AKIRA
いや、これは現実だ。
俺の心が躍る。走り寄って抱きしめたい衝動に駆られる。
でも、いや、待て俺。
落ち着け。
静かに深呼吸して、俺はただ、アキラを見つめた。
変わらない、綺麗なままのアキラが、そこに居る。
それだけで、なんだ、この幸せな気分は……。
「誰か探してるの?」
「え?」
「だって、さっきからキョロキョロしてるし」
「いや、特に……南小の奴、いねぇかな~と思って」
――アキラ……。
「ふぅ~ん」
「あのさ、さっきから気になってたんだけど……」
「なんか、カトって、男の子みたいな喋り方だね」
どんな喋り方だっていい。

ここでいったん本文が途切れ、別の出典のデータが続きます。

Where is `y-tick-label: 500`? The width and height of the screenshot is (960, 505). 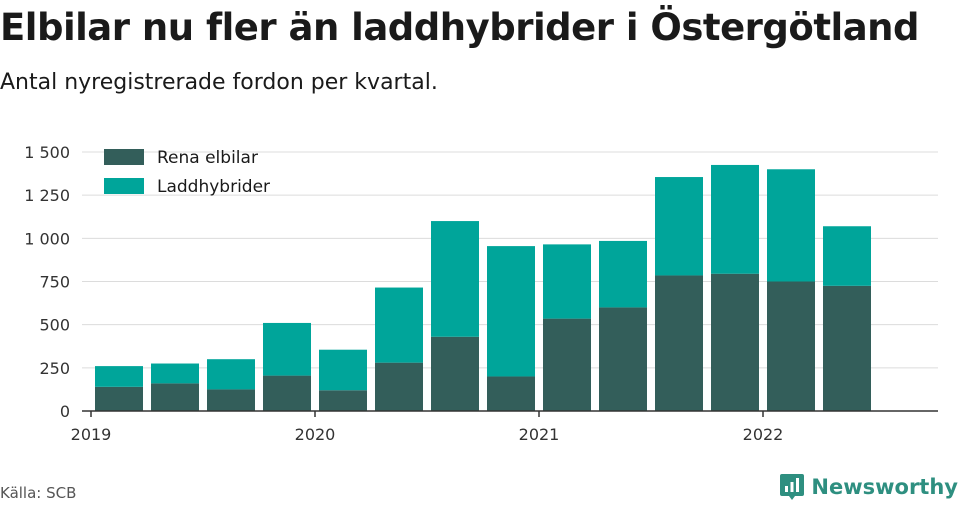
y-tick-label: 500 is located at coordinates (54, 326).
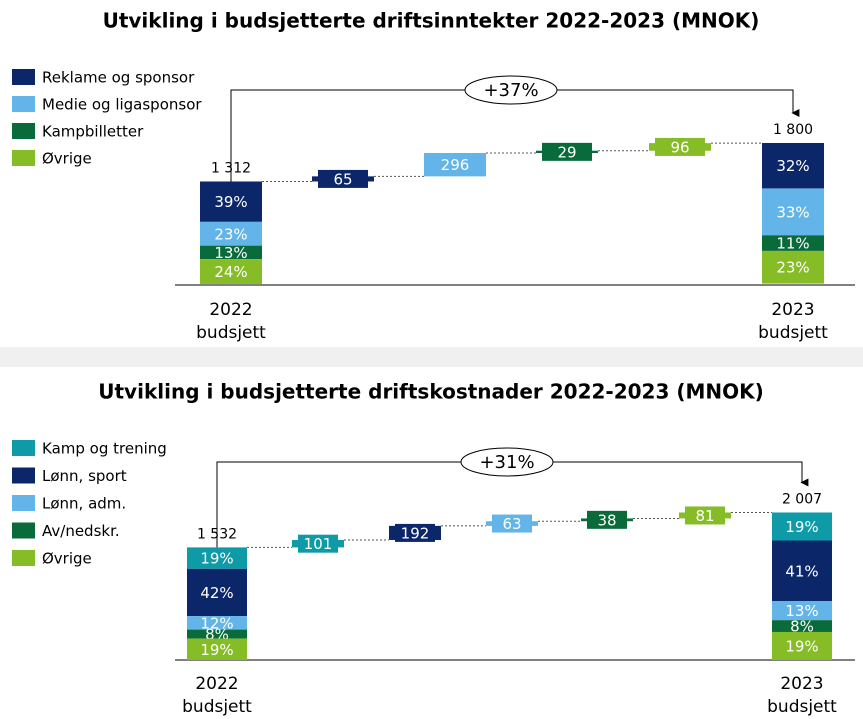 Image resolution: width=863 pixels, height=719 pixels. I want to click on change-label: +37%, so click(510, 90).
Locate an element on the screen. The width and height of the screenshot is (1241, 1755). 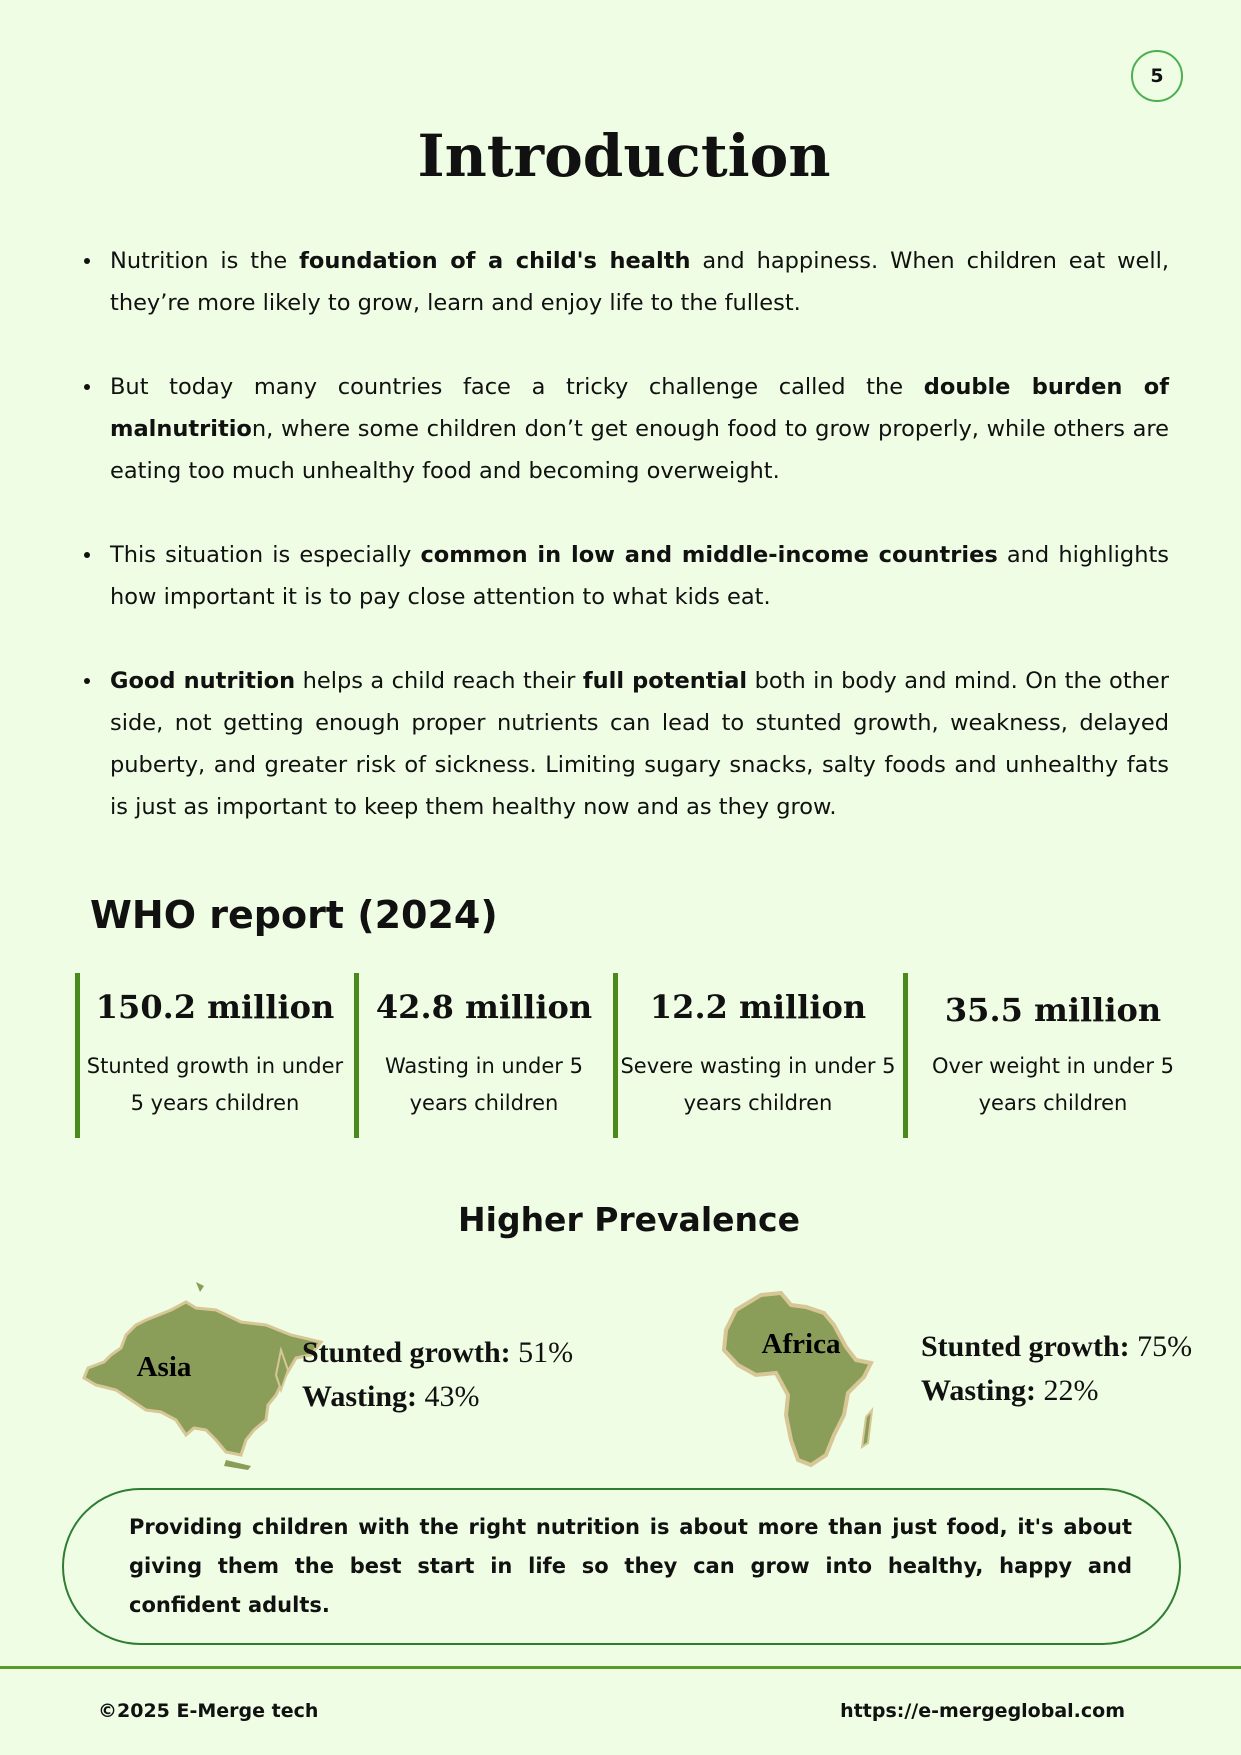
bold-text: full potential is located at coordinates (665, 681).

お前はお前だ……俺にとっては、そんなもん邪魔にならねぇ。
「え?」
「ん、なんとなく」
「き、きのせいだ、よ」
「そうかな?」
「ん、でもカトってなんか格好いいから違和感ないや。あ、格好いいっていうか、綺麗系?」
そうだな、マジで綺麗になったよ、アキラ。俺が想像してた以上に、お前は綺麗だ。
「きっ?!」
「あ、カト可愛い、赤くなってる」
可愛すぎる、マジで可愛すぎる! ちょっと褒められたくらいで赤くなって、俯いて……アキラ、俺を見ろ……昔みたいに、俺だけを見てろ。
「ちょっと! アキラ! 何ボサッと突っ立ってんのよ~早く教室入りなさいよ、入れないじゃない!」
「あ、ああ、悪ぃ」
うるせぇな、木下の奴……せっかく久しぶりに会ったアキラを見て感動してたのに。